Return the listing verbatim, beginning with its first line and continuing through the line that contains "point(342,385)", including both of these lines.

Start of DATASET RECORDS

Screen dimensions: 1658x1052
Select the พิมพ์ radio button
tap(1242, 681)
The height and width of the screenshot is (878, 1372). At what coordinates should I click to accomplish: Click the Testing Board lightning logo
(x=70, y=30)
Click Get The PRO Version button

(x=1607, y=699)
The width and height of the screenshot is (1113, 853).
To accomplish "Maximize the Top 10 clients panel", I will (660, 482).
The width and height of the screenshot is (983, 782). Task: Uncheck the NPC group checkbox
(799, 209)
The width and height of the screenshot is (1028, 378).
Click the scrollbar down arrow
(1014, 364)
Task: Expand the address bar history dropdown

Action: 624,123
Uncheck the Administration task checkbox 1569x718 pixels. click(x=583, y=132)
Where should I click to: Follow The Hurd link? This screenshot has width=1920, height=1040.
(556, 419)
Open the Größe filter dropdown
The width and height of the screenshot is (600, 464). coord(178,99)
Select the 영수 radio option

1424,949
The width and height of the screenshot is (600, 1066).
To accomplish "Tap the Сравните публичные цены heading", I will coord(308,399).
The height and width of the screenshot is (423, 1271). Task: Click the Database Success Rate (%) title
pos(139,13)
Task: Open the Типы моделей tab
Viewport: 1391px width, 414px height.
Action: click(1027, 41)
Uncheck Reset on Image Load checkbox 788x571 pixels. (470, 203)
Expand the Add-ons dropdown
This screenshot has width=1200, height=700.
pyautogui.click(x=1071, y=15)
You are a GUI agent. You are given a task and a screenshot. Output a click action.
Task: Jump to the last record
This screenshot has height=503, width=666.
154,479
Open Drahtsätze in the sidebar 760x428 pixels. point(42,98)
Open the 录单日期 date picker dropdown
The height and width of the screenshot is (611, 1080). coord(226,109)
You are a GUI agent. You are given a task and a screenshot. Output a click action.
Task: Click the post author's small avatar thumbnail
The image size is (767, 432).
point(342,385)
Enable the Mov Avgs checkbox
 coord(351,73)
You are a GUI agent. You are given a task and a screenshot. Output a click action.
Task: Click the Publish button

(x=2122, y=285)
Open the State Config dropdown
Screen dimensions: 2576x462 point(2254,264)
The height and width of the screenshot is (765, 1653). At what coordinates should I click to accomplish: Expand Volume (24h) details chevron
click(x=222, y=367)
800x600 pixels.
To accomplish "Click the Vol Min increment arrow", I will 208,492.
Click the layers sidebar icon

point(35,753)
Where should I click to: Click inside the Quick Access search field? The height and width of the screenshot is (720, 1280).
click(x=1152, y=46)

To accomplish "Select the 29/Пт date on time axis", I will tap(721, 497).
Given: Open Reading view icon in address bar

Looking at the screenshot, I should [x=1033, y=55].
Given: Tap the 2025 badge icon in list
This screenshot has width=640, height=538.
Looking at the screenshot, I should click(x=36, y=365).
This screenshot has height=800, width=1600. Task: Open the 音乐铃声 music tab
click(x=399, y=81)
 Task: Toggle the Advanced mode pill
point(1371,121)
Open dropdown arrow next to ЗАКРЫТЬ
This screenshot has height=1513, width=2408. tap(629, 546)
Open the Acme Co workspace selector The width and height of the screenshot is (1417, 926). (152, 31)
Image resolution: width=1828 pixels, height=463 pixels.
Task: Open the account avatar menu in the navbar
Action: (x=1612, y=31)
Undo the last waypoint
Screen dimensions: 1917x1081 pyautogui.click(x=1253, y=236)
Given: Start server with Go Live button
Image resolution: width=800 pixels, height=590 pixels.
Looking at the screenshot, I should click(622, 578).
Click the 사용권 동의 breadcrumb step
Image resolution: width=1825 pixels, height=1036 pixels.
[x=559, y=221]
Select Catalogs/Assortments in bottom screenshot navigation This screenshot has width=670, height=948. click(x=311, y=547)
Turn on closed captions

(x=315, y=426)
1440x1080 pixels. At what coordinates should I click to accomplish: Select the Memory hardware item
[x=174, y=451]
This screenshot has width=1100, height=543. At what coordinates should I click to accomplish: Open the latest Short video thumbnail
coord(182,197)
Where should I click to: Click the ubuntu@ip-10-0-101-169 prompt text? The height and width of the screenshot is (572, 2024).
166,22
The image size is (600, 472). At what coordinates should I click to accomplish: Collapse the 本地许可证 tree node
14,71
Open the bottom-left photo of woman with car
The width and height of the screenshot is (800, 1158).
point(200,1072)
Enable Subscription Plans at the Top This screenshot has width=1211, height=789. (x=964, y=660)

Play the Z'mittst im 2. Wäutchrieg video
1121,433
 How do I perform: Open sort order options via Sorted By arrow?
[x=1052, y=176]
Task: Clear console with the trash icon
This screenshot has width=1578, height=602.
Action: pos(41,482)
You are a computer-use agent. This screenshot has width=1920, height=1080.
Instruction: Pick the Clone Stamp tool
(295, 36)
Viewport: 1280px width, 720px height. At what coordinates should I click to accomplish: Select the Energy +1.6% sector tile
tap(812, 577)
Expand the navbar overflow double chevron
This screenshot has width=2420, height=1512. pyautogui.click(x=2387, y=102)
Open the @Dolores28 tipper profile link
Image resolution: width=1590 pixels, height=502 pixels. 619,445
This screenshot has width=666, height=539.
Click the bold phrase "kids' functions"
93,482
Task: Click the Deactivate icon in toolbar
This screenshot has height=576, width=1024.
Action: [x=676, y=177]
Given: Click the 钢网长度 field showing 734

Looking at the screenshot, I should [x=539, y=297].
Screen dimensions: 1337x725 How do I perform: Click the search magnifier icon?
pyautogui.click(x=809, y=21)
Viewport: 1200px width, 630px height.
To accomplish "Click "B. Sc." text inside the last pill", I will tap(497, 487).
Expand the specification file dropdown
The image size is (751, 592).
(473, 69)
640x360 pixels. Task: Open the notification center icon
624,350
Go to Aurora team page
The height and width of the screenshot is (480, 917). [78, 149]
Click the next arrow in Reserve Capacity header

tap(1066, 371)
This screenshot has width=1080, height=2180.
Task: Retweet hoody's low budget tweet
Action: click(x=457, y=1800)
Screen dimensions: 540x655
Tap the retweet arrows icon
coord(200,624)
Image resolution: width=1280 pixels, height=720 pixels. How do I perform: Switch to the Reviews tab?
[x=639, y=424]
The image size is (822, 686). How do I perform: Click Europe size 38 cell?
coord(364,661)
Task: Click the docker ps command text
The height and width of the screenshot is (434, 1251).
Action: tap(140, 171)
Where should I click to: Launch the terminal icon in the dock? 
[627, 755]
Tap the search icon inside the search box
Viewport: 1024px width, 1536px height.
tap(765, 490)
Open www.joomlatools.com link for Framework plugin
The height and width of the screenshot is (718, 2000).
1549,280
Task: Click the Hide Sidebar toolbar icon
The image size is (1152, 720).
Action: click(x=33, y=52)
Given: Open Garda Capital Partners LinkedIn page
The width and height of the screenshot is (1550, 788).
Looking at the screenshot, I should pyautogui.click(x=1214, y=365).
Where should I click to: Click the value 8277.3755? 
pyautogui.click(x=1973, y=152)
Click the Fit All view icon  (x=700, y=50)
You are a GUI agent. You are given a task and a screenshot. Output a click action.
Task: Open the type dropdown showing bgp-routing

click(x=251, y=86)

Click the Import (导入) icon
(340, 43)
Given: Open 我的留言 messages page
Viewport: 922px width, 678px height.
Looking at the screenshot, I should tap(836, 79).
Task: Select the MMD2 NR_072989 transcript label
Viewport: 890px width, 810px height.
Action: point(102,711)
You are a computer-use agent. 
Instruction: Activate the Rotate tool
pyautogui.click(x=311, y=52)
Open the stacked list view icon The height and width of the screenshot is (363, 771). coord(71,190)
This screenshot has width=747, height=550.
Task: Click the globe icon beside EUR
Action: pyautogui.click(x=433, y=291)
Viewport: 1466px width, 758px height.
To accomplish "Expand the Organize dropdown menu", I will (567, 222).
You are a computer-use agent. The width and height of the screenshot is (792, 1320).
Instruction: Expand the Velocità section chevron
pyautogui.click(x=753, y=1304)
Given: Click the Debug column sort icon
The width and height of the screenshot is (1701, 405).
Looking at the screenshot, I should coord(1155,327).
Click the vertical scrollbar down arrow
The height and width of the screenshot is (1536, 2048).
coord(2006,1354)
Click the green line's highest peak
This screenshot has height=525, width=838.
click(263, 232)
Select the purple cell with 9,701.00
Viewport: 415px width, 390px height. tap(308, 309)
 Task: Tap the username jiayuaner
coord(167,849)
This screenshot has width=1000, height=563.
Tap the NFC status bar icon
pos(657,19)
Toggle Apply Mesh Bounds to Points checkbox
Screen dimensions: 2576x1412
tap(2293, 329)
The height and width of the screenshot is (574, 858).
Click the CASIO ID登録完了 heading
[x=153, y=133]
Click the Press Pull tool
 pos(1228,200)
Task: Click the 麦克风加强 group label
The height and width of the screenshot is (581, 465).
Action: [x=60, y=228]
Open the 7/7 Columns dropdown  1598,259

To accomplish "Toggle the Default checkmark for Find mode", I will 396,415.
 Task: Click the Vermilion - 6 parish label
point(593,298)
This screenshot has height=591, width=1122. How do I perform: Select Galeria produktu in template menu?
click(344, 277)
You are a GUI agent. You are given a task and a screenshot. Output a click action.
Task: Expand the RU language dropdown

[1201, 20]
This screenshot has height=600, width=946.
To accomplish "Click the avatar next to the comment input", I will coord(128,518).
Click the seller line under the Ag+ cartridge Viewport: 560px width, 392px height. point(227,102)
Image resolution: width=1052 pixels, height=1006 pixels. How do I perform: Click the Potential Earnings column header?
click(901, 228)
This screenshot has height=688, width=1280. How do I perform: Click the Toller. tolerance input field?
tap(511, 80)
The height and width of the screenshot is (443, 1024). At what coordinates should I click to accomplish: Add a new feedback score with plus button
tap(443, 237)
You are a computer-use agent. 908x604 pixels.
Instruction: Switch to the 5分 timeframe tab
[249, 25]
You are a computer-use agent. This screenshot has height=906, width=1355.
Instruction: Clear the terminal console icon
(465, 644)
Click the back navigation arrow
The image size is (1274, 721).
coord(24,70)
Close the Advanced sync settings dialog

End of DATASET RECORDS

* _THE SOLUTION_:
Screen dimensions: 1658x1052
Select the พิมพ์ radio button
tap(1242, 681)
The height and width of the screenshot is (878, 1372). At what coordinates should I click to accomplish: Click the Testing Board lightning logo
(x=70, y=30)
Click Get The PRO Version button

(x=1607, y=699)
The width and height of the screenshot is (1113, 853).
To accomplish "Maximize the Top 10 clients panel", I will (660, 482).
The width and height of the screenshot is (983, 782). Task: Uncheck the NPC group checkbox
(799, 209)
The width and height of the screenshot is (1028, 378).
Click the scrollbar down arrow
(1014, 364)
Task: Expand the address bar history dropdown

Action: 624,123
Uncheck the Administration task checkbox 1569x718 pixels. click(x=583, y=132)
Where should I click to: Follow The Hurd link? This screenshot has width=1920, height=1040.
(556, 419)
Open the Größe filter dropdown
The width and height of the screenshot is (600, 464). coord(178,99)
Select the 영수 radio option

1424,949
The width and height of the screenshot is (600, 1066).
To accomplish "Tap the Сравните публичные цены heading", I will coord(308,399).
The height and width of the screenshot is (423, 1271). Task: Click the Database Success Rate (%) title
pos(139,13)
Task: Open the Типы моделей tab
Viewport: 1391px width, 414px height.
Action: click(1027, 41)
Uncheck Reset on Image Load checkbox 788x571 pixels. (470, 203)
Expand the Add-ons dropdown
This screenshot has width=1200, height=700.
pyautogui.click(x=1071, y=15)
You are a GUI agent. You are given a task and a screenshot. Output a click action.
Task: Jump to the last record
This screenshot has height=503, width=666.
154,479
Open Drahtsätze in the sidebar 760x428 pixels. point(42,98)
Open the 录单日期 date picker dropdown
The height and width of the screenshot is (611, 1080). coord(226,109)
You are a GUI agent. You are given a task and a screenshot. Output a click action.
Task: Click the post author's small avatar thumbnail
The image size is (767, 432).
point(342,385)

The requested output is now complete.